O pico de publicações veiculadas com esse teor foi identificado já na primeira hora de análise, período em que se registrou uma média de 3,2 mil tweets – como são chamadas as micropostagens do Twitter – por minuto. Nesse momento, informou o Dapp, houve predominância de tweets de usuários que faziam menção ao medo diante dos resultados do primeiro turno.

No dia seguinte, o assunto mais comentado no Twitter foi a morte do capoeirista Mestre Moa, citado em 112 mil postagens. Um grande volume de denúncias sobre outros casos e compartilhamentos de conteúdos que noticiavam agressões a jornalistas e eleitores do Partido dos Trabalhadores (PT) também foi identificado, segundo a Dapp.

Na data, postagens repercutindo incidentes de violência psicológica e moral, como ofensas virtuais e ameaças também se multiplicaram na rede, evidenciando que as vítimas têm sido agredidas nas ruas e nos mais diversos locais, incluindo o transporte público e seu próprio local de trabalho. Ao mesmo tempo, usuários da rede divulgaram campanhas e iniciativas como forma de encorajá-las a denunciar formalmente os agressores.

Violência

Ainda conforme levantamento da Dapp, na quarta-feira (10), os posicionamentos oficiais do candidato Jair Bolsonaro (PSL) e seu adversário, Fernando Haddad (PT) mobilizaram significativamente o debate em torno das violências cometidas após o primeiro turno do pleito. Os candidatos assinavam dois dos cinco tweets de maior impacto no período.

Junto às declarações de ambos os candidatos, informaram os pesquisadores da Dapp, prevaleceram as menções ao caso da jovem agredida e marcada com uma suástica, no Rio Grande Sul. Ao todo, foram identificadas 329 mil referências ao fato.

“Tanto perfis contrários a Bolsonaro quanto favoráveis discutiram sobre o ataque, com críticas à volta de situações violentas associadas ao nazismo, à quantidade de ataques a minorias (em especial homossexuais) e à falta de posicionamento das autoridades.
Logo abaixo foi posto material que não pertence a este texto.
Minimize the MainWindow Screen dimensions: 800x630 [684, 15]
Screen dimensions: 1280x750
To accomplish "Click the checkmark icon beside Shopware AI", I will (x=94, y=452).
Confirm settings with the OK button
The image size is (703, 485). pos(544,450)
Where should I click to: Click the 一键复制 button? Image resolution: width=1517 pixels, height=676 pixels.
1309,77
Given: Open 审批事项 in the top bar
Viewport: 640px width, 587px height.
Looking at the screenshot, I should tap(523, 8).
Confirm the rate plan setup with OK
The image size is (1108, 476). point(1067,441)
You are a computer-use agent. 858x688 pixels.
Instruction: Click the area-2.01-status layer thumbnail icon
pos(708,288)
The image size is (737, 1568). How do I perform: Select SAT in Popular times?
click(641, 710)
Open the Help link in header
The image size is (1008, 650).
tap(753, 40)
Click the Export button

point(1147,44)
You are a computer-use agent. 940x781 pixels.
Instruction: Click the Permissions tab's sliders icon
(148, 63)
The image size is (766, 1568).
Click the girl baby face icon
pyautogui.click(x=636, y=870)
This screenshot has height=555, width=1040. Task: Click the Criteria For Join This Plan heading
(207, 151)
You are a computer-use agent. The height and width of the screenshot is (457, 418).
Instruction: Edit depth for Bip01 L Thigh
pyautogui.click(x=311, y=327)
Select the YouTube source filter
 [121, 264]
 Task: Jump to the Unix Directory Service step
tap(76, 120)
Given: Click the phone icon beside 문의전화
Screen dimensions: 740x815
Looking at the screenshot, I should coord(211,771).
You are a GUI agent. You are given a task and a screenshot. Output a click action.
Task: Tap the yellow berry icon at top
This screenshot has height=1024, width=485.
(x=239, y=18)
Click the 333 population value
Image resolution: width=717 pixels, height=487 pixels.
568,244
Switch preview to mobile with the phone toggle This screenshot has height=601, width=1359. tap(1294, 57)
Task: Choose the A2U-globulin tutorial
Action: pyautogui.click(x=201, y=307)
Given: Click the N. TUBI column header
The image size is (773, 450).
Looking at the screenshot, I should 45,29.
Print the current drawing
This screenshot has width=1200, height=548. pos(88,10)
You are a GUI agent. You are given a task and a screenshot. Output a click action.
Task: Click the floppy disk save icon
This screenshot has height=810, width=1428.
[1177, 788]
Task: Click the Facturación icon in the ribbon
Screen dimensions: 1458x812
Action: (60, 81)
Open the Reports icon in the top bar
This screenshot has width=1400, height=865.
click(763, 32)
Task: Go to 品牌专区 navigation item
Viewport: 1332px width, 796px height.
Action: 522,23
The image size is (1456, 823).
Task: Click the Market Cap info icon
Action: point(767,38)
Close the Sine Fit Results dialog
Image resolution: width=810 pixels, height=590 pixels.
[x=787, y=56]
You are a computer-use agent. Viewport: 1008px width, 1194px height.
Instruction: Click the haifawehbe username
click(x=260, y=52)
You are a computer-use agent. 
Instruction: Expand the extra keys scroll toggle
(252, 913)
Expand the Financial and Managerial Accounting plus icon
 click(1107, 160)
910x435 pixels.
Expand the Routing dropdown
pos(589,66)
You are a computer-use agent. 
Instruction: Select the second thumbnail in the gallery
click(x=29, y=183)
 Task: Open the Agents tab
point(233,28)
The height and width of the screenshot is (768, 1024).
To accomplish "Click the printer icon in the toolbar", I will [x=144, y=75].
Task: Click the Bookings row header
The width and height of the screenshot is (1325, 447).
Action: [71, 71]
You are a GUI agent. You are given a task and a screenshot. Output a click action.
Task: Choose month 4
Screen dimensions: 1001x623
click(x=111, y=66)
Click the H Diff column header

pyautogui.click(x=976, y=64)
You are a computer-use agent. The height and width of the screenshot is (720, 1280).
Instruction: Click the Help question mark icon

Perfis pró-Bolsonaro, com base em entrevistas com a equipe que investiga o crime, questionaram se foi, de fato, um crime de ódio, e argumentaram que nem todos os ataques são de apoiadores do deputado federal, mas sim de opositores que desejam prejudicá-lo na eleição”, destacou a Dapp em seu relatório.

Histórico

Números da Dapp mostram ainda que, no mês que antecedeu o debate eleitoral, a cada dia uma média de 35,9 mil tweets fazia menção a agressões e casos de violência associados ao contexto político das eleições, excluídas as referências ao ataque a Bolsonaro, em Juiz de Fora (MG). Nessa fase, esse tipo de conteúdo foi veiculado tanto pelo eleitorado de Bolsonaro como o de Haddad e dos demais candidatos à Presidência da República. De 7 de setembro a 7 de outubro, foram publicados 1,1 milhão de tweets sobre agressões.